Le secrétaire d’État américain ne connaît-il pas – ou ne veut-il pas connaître – l’importance historique et le succès des forces internationales de maintien de la paix ? Ne connaît-il pas le travail accompli par le diplomate Richard Holbrooke, aussi controversé qu’il ait pu être ? En 1995, il a négocié la fin des violences ethniques meurtrières en Bosnie-Herzégovine entre Serbes, Croates et Musulmans. Leur haine mutuelle était aussi intense que les sentiments qui couvent actuellement parmi les citoyens et les militaires ukrainiens à l’égard de leurs adversaires russes.
- Blinken a conclu son discours en ces termes « Lorsqu’un peuple libre comme les Ukrainiens peut compter sur le soutien de nations libres du monde entier – des nations qui reconnaissent leur destin et leur liberté – leurs droits et leur sécurité sont inextricablement liés, la force qu’ils possèdent n’est pas seulement immense.
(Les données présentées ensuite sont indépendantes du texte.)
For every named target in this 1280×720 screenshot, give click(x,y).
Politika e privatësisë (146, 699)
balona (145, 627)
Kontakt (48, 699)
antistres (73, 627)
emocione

Elle est inarrêtable».
Son véritable message pourrait être formulé de manière plus directe : Je déteste les Russes et je laisse couler le sang.
- Blinken a de nouveau raconté comment, en février 2022, il a averti le Conseil de sécurité des Nations unies – longtemps un instrument politique américain, même s’il est entravé par le droit de veto de la Russie et de la Chine – qu’une invasion russe était imminente et que, lorsqu’elle aurait lieu, l’Amérique agirait avec ses alliés de l’OTAN pour aider l’Ukraine à défendre son territoire.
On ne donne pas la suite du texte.